*ASSIGNMENT:*
Of all the entries below, retype only the lines from the one with "This screenshot has width=730, height=477." through the one with "Task: Collapse the Groups tree node", exactly as they appear.

*EXTRACTED INFORMATION:*
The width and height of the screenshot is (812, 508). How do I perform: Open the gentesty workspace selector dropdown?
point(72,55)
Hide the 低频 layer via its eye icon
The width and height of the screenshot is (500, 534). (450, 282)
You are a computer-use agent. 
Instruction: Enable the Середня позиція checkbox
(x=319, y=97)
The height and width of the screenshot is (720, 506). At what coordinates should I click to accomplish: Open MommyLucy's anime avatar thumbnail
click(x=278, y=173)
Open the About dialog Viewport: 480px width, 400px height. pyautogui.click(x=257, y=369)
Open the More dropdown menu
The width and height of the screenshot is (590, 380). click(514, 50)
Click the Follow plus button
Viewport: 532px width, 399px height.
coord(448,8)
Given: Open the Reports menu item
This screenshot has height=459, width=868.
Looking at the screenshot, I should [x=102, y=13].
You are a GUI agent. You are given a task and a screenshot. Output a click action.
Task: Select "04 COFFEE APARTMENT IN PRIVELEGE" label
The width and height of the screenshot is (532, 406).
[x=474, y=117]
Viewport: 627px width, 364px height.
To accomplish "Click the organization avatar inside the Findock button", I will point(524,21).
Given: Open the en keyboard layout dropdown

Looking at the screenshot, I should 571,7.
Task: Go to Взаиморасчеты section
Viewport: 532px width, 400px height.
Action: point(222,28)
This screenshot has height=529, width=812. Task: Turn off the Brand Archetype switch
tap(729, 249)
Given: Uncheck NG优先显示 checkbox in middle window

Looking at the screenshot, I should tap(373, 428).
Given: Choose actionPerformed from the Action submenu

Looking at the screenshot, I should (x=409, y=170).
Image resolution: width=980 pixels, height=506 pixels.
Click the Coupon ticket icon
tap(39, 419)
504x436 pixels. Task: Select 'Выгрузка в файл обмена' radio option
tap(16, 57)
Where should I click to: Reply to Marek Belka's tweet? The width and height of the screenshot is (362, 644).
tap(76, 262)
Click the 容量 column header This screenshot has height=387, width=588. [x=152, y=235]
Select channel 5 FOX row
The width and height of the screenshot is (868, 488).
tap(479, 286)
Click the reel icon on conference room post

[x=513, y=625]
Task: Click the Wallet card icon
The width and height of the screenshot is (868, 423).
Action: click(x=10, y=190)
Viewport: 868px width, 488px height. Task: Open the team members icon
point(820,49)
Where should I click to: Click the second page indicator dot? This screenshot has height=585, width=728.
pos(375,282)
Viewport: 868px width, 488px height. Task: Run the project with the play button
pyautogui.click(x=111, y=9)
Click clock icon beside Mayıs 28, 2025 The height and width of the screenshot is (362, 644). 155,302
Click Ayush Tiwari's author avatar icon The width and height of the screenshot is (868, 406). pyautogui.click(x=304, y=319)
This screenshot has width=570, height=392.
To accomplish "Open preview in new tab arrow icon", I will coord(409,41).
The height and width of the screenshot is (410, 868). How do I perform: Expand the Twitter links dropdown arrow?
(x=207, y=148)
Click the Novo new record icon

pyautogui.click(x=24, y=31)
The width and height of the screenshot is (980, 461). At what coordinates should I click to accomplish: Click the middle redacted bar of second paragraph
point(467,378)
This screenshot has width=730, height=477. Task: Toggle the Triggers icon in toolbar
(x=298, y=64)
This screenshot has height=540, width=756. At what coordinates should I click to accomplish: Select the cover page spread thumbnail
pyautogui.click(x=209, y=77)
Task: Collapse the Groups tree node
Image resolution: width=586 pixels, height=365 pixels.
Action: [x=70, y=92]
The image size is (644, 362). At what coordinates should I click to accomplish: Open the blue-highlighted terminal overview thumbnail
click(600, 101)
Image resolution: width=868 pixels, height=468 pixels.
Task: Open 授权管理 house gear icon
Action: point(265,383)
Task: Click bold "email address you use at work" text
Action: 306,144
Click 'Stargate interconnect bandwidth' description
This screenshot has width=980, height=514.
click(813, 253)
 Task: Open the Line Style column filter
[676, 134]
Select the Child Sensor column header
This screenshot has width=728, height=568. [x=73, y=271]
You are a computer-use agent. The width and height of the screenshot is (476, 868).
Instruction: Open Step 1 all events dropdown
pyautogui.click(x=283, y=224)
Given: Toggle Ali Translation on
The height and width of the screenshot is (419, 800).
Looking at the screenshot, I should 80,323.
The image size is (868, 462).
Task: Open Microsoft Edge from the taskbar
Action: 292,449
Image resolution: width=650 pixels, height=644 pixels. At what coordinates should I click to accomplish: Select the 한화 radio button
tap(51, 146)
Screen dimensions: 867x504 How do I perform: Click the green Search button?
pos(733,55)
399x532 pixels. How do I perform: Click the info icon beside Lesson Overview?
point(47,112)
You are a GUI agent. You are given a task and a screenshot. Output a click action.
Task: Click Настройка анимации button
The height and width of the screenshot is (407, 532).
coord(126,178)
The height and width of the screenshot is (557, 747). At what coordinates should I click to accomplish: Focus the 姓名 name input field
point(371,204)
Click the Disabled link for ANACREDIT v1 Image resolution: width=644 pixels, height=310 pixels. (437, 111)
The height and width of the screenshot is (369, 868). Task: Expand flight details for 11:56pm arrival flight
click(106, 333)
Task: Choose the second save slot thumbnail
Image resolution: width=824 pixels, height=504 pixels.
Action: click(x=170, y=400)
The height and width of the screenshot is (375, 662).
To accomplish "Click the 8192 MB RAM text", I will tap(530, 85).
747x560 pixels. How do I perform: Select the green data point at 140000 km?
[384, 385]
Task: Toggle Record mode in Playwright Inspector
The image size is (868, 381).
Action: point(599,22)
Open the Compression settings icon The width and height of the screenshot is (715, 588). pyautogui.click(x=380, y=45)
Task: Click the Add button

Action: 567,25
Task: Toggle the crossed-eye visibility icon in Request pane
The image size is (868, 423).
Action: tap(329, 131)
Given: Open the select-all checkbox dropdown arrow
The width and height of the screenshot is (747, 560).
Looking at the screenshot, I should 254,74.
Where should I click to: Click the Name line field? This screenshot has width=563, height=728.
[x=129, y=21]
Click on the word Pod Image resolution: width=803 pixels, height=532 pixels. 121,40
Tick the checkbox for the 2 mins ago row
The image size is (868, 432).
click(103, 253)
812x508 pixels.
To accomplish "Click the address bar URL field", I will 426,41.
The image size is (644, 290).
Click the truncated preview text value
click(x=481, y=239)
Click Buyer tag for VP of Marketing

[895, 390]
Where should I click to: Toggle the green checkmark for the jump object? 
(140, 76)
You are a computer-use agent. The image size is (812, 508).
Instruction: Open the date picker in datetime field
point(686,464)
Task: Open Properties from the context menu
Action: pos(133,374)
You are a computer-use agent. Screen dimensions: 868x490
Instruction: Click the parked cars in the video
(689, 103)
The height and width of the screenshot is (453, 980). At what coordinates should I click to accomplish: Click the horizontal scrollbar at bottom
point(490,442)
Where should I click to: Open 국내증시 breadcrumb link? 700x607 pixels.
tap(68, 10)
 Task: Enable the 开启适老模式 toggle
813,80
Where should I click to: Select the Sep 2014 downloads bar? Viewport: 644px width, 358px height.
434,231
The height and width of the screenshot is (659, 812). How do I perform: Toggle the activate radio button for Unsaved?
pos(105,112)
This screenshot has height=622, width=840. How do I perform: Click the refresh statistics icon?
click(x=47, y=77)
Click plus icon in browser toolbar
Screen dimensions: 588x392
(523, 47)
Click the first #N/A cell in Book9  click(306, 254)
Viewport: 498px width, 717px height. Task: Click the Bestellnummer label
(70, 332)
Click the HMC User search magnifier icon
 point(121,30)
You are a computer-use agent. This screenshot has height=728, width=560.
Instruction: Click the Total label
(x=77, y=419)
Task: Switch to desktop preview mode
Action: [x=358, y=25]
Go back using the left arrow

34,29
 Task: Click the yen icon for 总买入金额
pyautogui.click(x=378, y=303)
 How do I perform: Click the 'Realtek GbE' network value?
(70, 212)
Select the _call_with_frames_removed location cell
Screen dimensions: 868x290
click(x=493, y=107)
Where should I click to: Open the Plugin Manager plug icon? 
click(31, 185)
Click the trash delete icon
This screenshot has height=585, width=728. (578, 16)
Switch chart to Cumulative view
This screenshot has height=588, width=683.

*ANSWER SECTION:*
This screenshot has width=730, height=477. Task: Toggle the Triggers icon in toolbar
(x=298, y=64)
This screenshot has height=540, width=756. At what coordinates should I click to accomplish: Select the cover page spread thumbnail
pyautogui.click(x=209, y=77)
Task: Collapse the Groups tree node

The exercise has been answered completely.